Le secteur privé, généralement représenté par différents groupements, joue un rôle capital dans la mitigation de l'impact du covid-19 sur le fonctionnement des startups et PME. Madagascar compte plusieurs groupements dynamiques qui oeuvrent dans différents domaines de l'économie. Nous avons posé la question ouverte suivante à nos participants : "Que pensez-vous que le secteur privé devrait faire pour soutenir vos efforts?". Les réponses ont été regroupées en 9 points ci-après :

  • Se regrouper et négocier au nom de tous (34,2%)

  • Autres : collaboration entre entreprises (23,7%)

  • Planification ensemble de la relance (11,8%)

  • Création de mutuelle entreprises (11,2%)

  • Accord de délai de paiement factures (8,6%)

  • Prêts à taux bonifié entre entreprises (7,2%)

  • Appel à investissements (1,3%)

  • Solidarité : dons et sponsorings des GE (1,3%)

  • Promotion de la consommation locale (0,7%)

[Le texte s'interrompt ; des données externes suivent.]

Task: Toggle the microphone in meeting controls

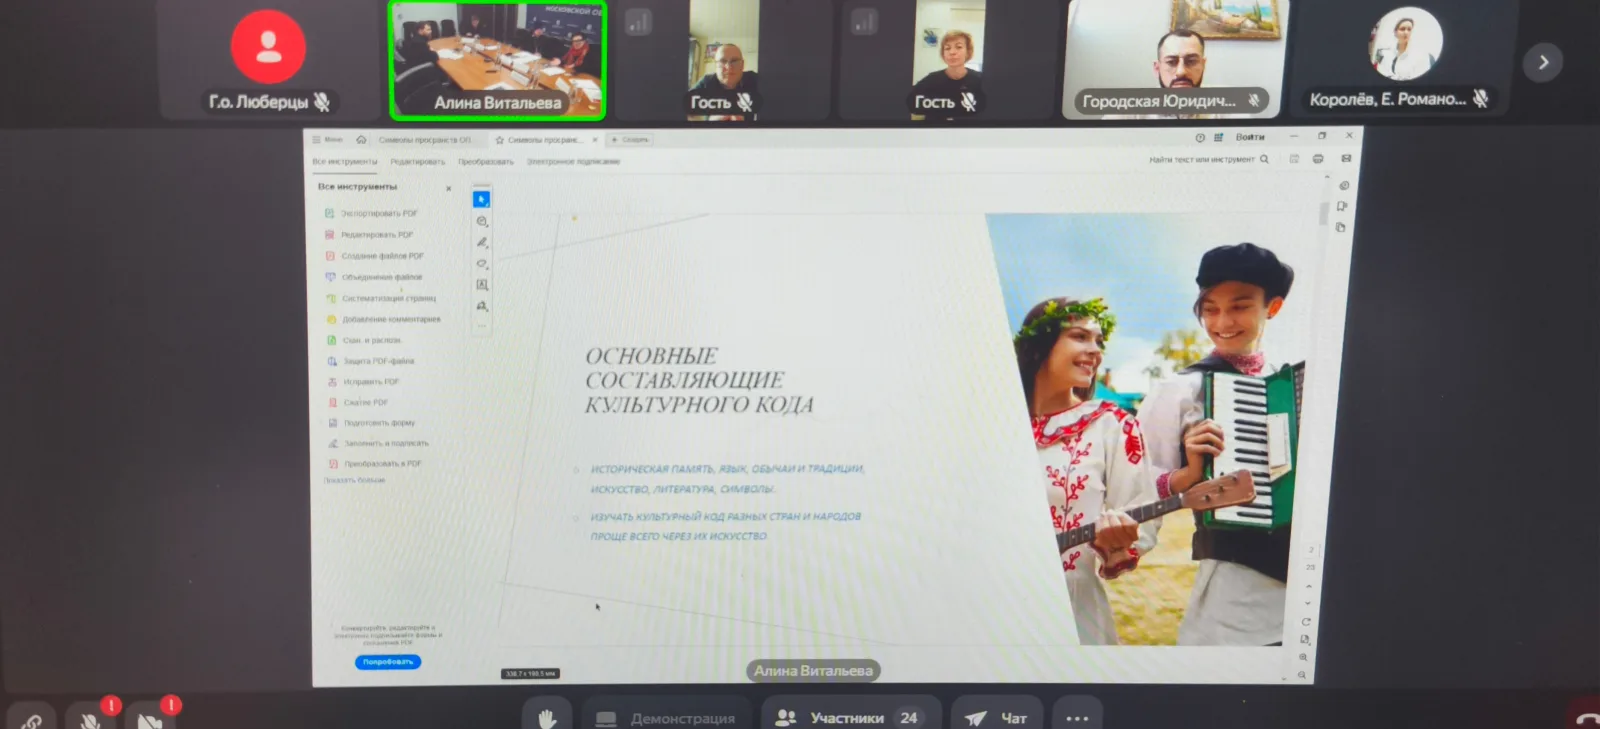Action: [x=90, y=719]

Le taux bonifié est un taux d'intérêt généralement inférieur à ceux pratiqués sur le marché. Il est consenti pour un prêt concernant une opération ayant un impact social ou économique important. Source : https://www.empruntis.com/
Les mutuelles sont des sociétés de personnes à but non lucratif organisant la solidarité entre leurs membres, et dont les fonds proviennent principalement des cotisations des membres. 
Source : Wikipédia

Nous aimerions partager avec vous quelques détails (copiés/ collés sans modification) de réponses à cette question par les participants :

"Le secteur privé devrait s'unir et avoir de dispositions communes pour faire face à la crise, même après la crise."
"La fidélité dans la relation client prestataire. Revoir les conditions de règlement pour les 3 mois à venir (réduction des échéances de paiement)"
"Rassembler les informations des entreprises formelles, même non membres d'un groupement (auprès de l'EDBM par exemple) et prendre contact avec les dirigeants pour participer ensemble à trouver des solutions ensemble et que les petites et moyennes entreprises même peu connues soient également considérées et écoutées."
"Les grands groupes devraient rester plus souples par rapport aux échéances  vis à vis des petites structures."
"Il y a environ 3.500 personnes qui vivent directement ou indirectement de l'activité de tuk tuk en tant que transport urbain sur Tamatave. Plus de 80% de ces gens sont des chauffeurs et des mécaniciens informels qui vivent au jour le jour de cette activité.
Plus de 50% des usagers de la route utilisent le tuk tuk comme moyens de transport en ville.
Les acteurs et les leaders d'opinion dans ce domaine devront se réunir et négocier avec le gouvernement pour trouver une solution ensemble afin de mitiger l'impact de cette crise au niveau de chaque individu et familles."